When David Cook moved to Nashville in 2012, the expectation was that this singer-songwriter from the Heartland would emphasize the rootsy side of his sensibility, and sure enough, he had immediate success co-writing country tunes, including the Top 20 single “Kiss You Tonight” for David Nail in 2014. But new album Digital Vein is something else entirely, with Cook’s powerful voice and dynamic guitar work knifing through vibrant soundscapes that boldly juxtapose man-made grooves and electronic textures.
“Working in Nashville opened me up creatively to trying different things,” Cook explains. “Writing for country acts has been freeing in the sense that I can bring out that side of my creativity, and it brought some freshness to the other side of what I like to do. So I ran with it, going into the creative process with the blinders off.
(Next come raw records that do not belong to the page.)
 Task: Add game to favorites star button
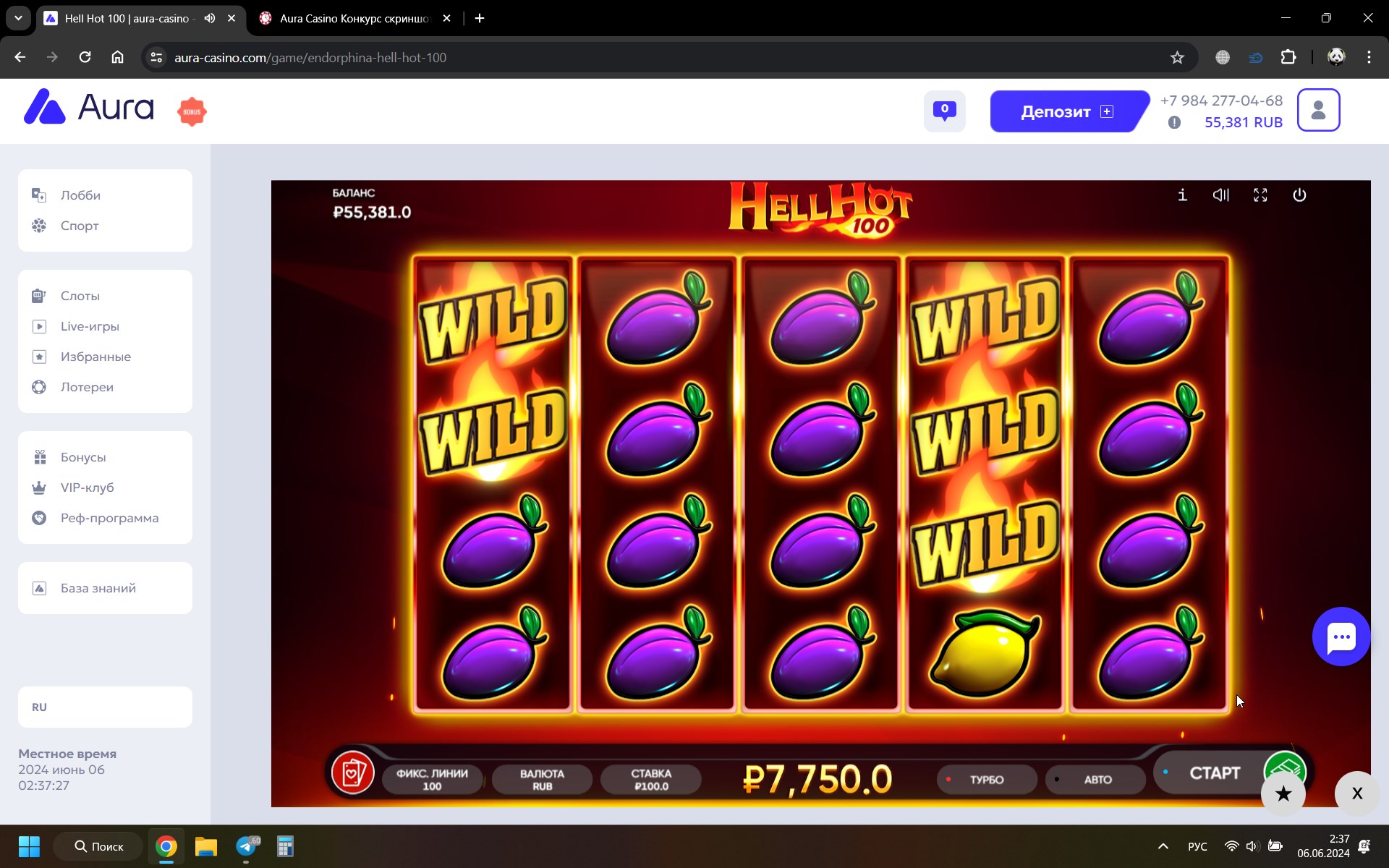(1283, 793)
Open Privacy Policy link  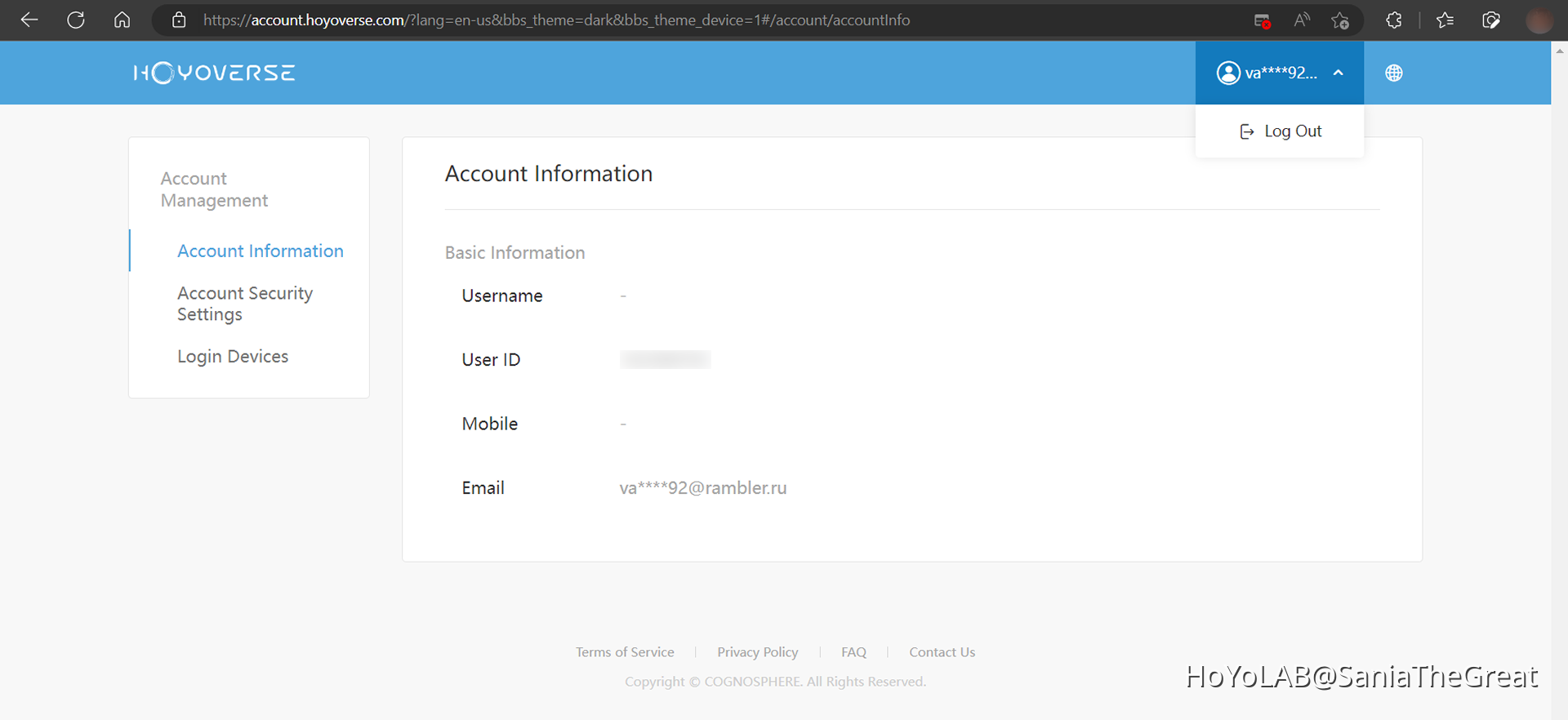tap(757, 652)
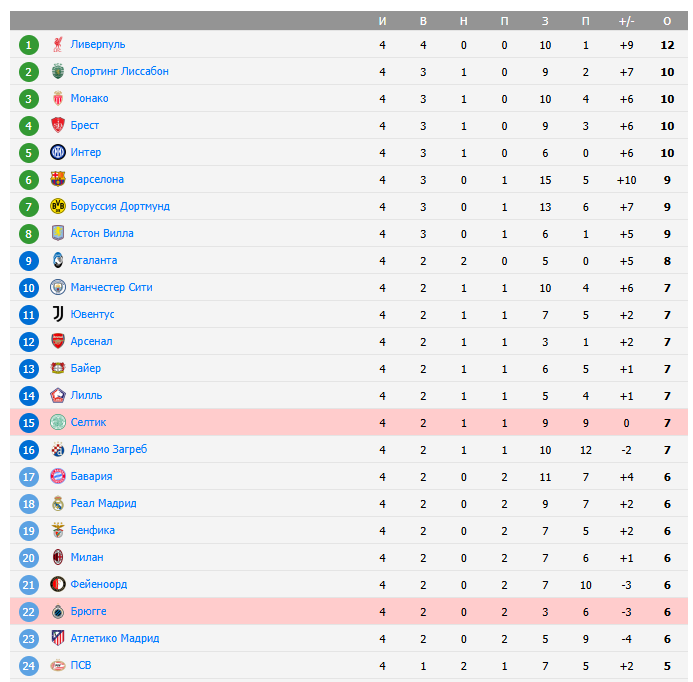693x682 pixels.
Task: Click the blue position badge number 9
Action: pos(29,260)
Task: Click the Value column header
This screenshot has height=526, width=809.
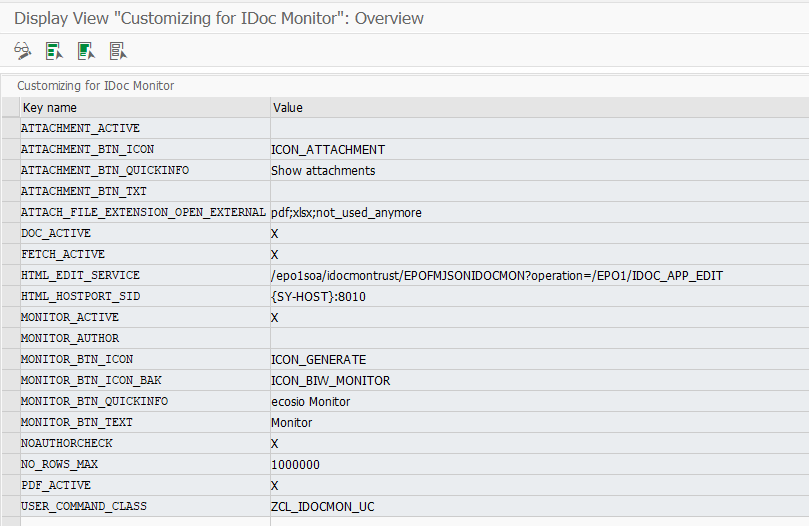Action: tap(540, 107)
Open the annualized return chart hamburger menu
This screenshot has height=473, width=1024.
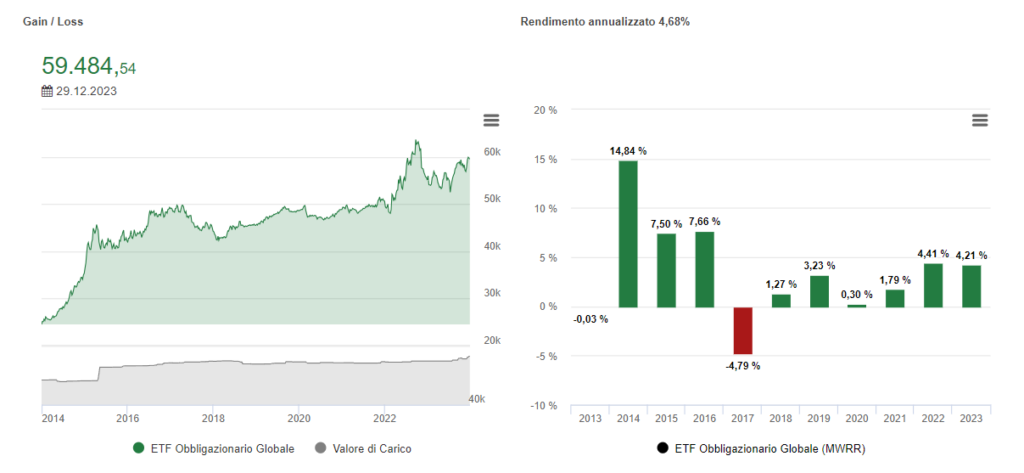979,120
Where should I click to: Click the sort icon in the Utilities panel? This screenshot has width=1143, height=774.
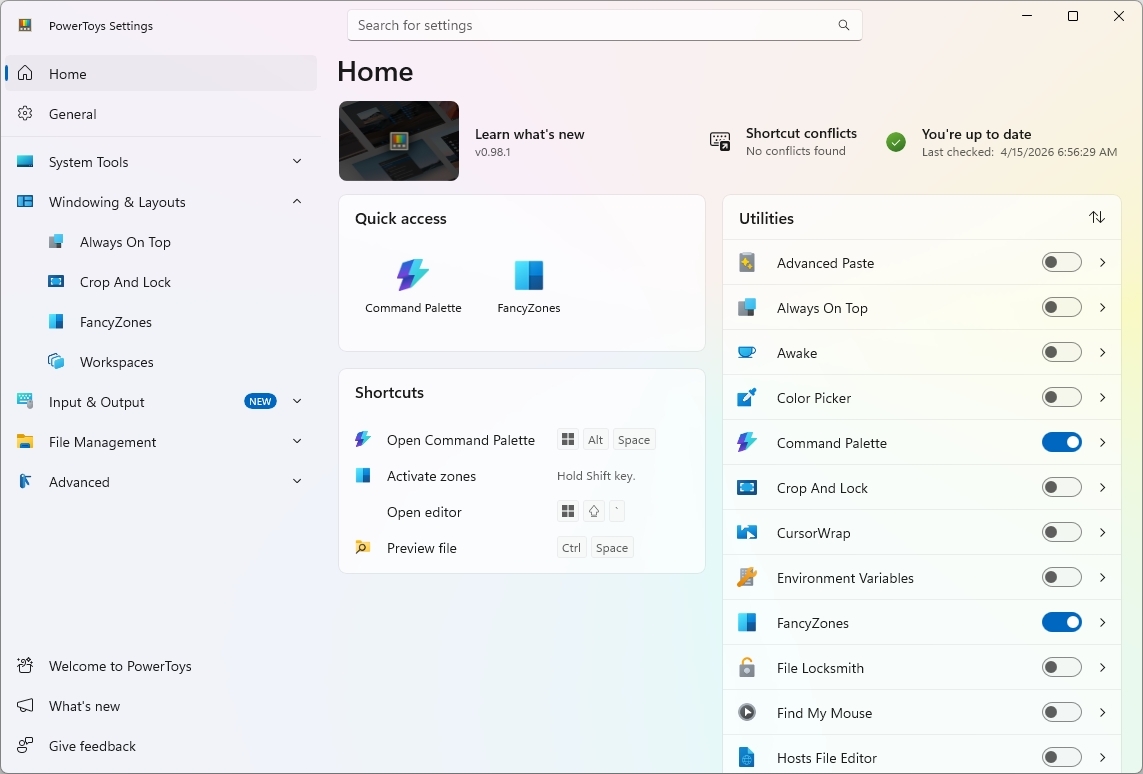pyautogui.click(x=1097, y=217)
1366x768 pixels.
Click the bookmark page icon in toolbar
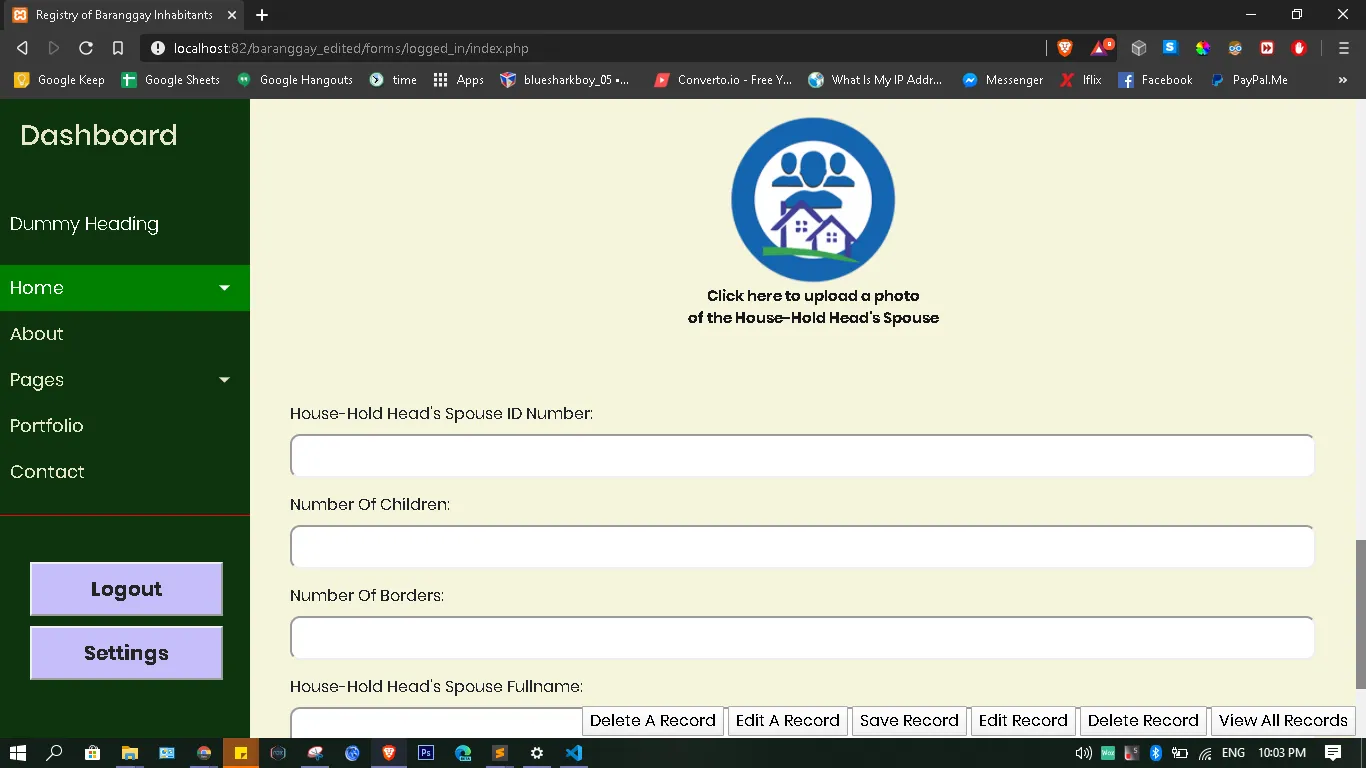point(118,48)
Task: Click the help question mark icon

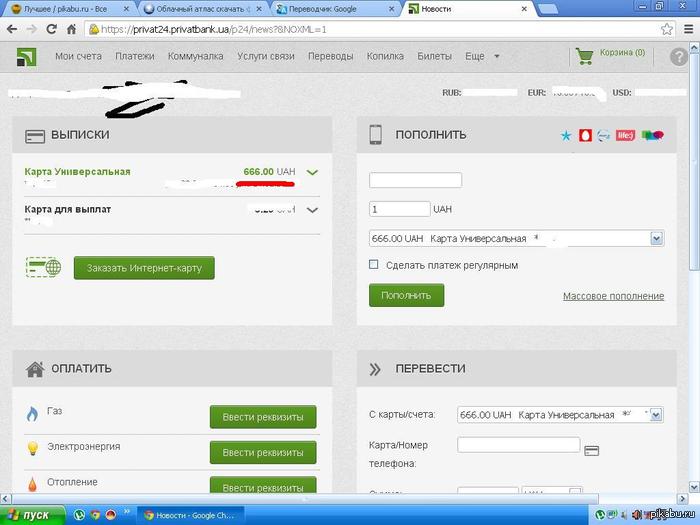Action: click(x=679, y=57)
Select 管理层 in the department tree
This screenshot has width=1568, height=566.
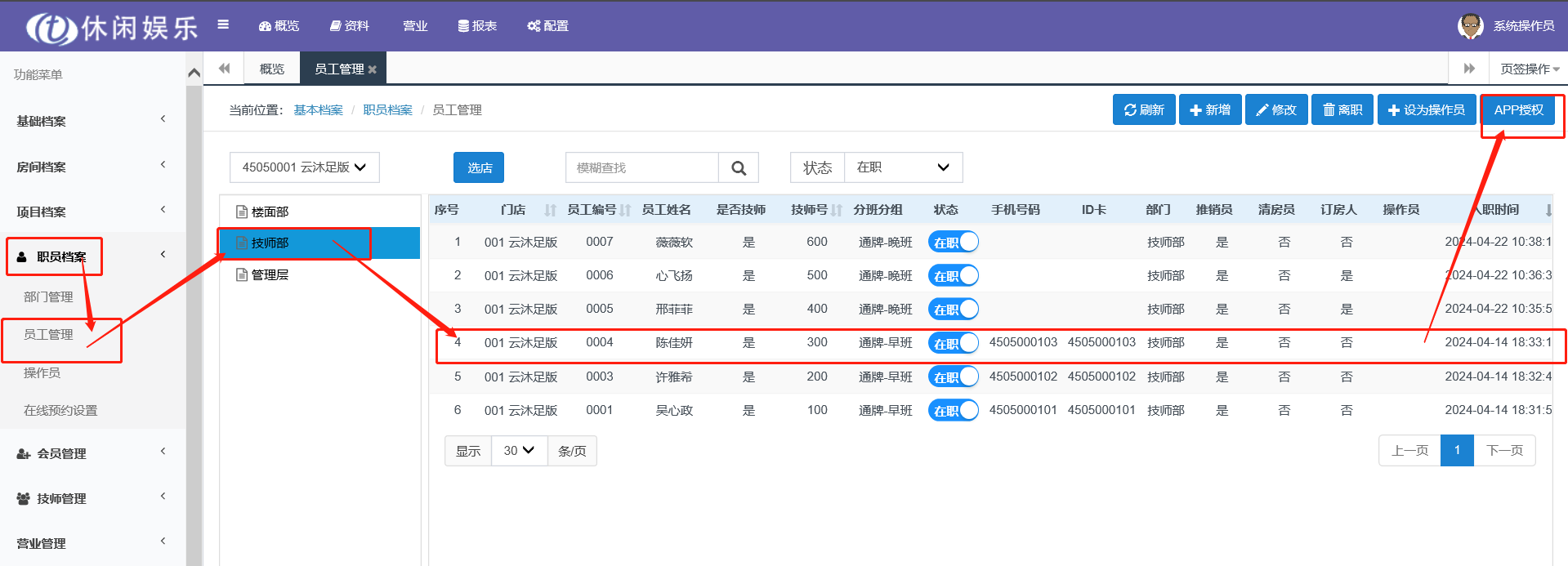(270, 275)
I just wanted to try things, and there was no formula. Honestly, I didn’t even know if I was gonna make another record; I decided to just write and have fun and see what happens.”
As an experiment, Cook applied what he’d learned from working with Music City craftsmen in that time-honored narrative vein to the material he was writing for his own use. “It was fun and a new challenge to try to attack my own songwriting in that way,” he begins, then says with a laugh, “In hindsight, what the hell was I thinking trying to take this on? But it ended up being an amazing process, and it led to a record that I’d put up there with my prouder moments.”
Asked why he decided to title the album Digital Vein, Cook explains, “My last independent record, back in 2006, was Analog Heart, and after my major-label journey, with circumstances being what they are, this record is certainly a progression. I don’t think it’s very much like Analog Heart at all, but the process of putting it together was similar in the sense that I worked with a very small team, and I put a lot of myself into every aspect of it. It felt like a throwback in that regard, so I wanted the two records to be connected, if only in name.”